→ **EXCERPT TO READ**:
-- begin --
Most Shopify store owners treat every customer exactly the same. Same email. Same offer. Same homepage. Same discount code blasted to 15,000 people at once. And then they wonder why their email revenue is flat, their ad costs keep climbing, and their “loyal” customers haven’t ordered in six months.

The brands that consistently grow — the ones pulling 30-40% of total revenue from email alone — do something fundamentally different. They segment. Not with vague demographics like “women aged 25-34.” With hard behavioural data: who bought recently, who buys often, and who spends the most. That framework is called RFM analysis, and it’s the single most powerful segmentation model for ecommerce. This is your playbook for building it on Shopify.

Why Most Shopify Stores Get Segmentation Wrong

The typical Shopify merchant has two segments: “everyone” and “everyone minus the people who unsubscribed.” That’s not segmentation. That’s a mailing list with extra steps.

Proper segmentation means grouping customers by behaviour so you can send the right message to the right person at the right time. And the data backs this up hard. According to Mailchimp’s benchmarks, segmented email campaigns generate 30% more opens and 50% more click-throughs than unsegmented sends. Some studies put the revenue lift from segmented campaigns as high as 760%.

But here’s where most brands go wrong: they either don’t segment at all, or they over-segment into 20+ micro-audiences without the bandwidth to actually serve each one differently. You end up with a Frankenstein of segments that nobody maintains and nobody uses.
-- end --
→ **SUPPLIED MATERIAL**:
-- begin --
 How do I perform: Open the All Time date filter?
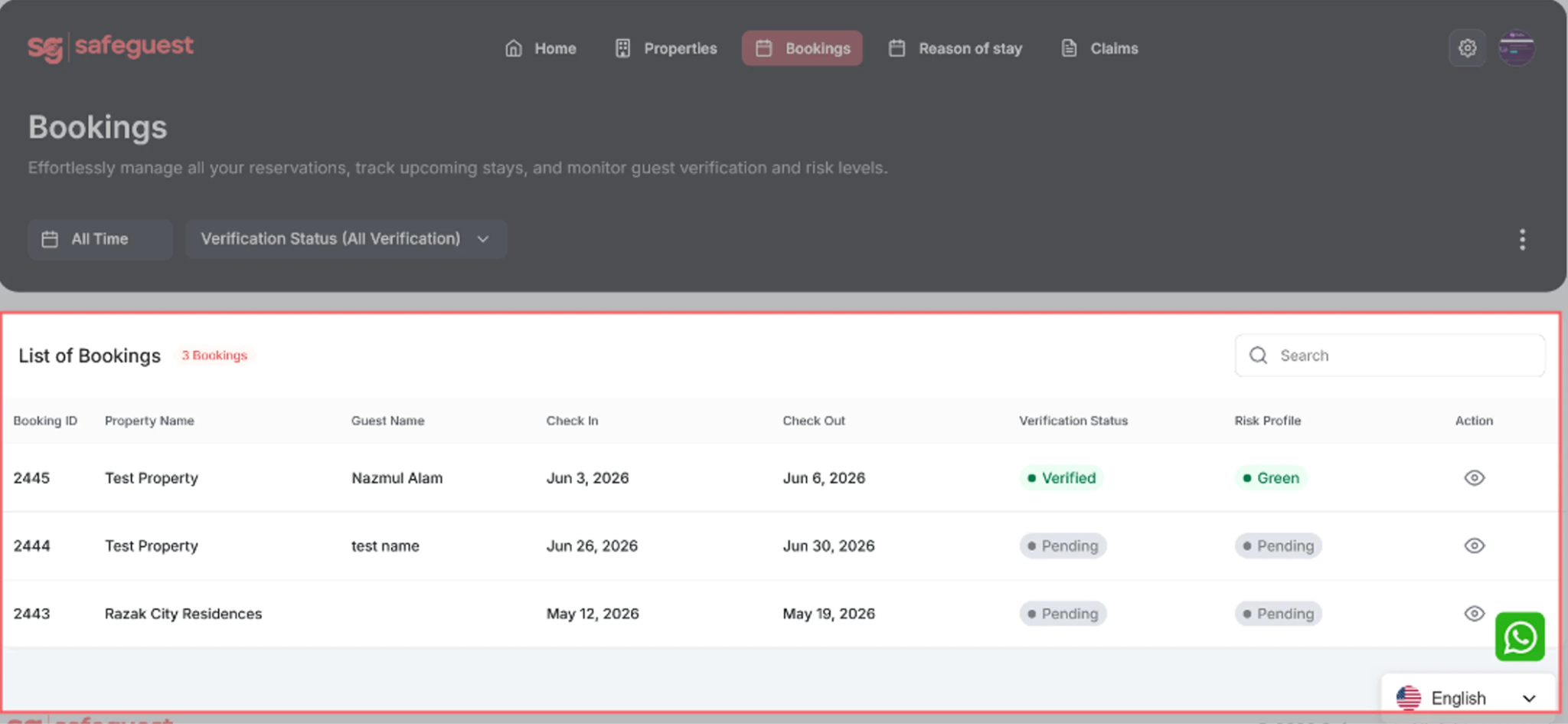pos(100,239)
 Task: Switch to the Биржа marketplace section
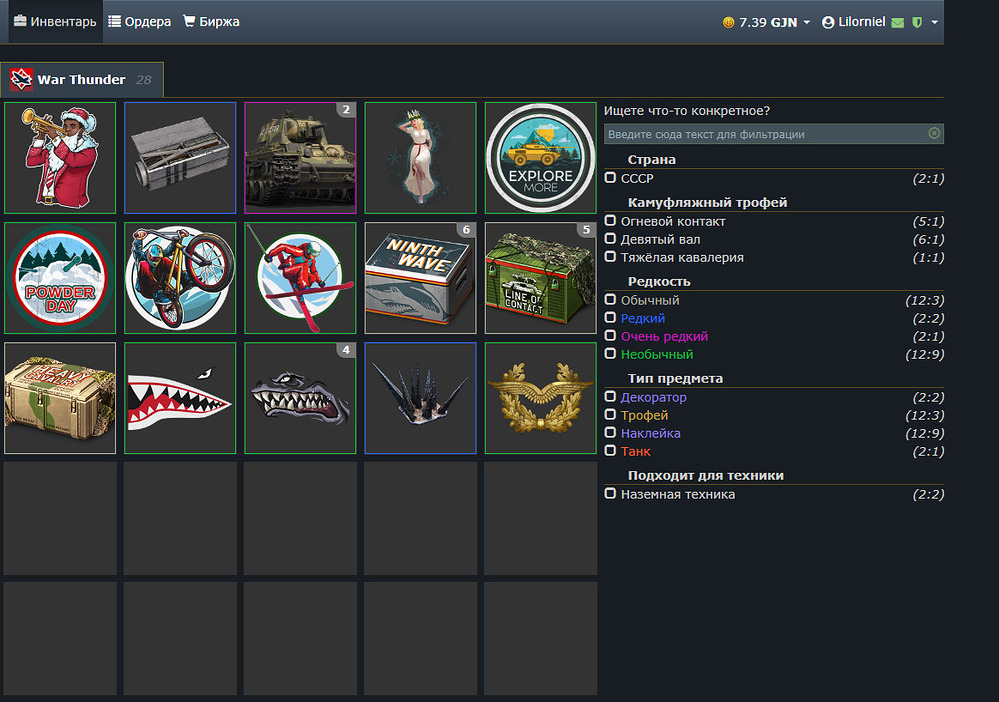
-- end --
Name every item that, according to the Shopify segmentation excerpt, most store owners make the same for all customers. The listing has no connection to the Shopify segmentation excerpt.

→ **FINAL RESULT**:
Email, offer, homepage, discount code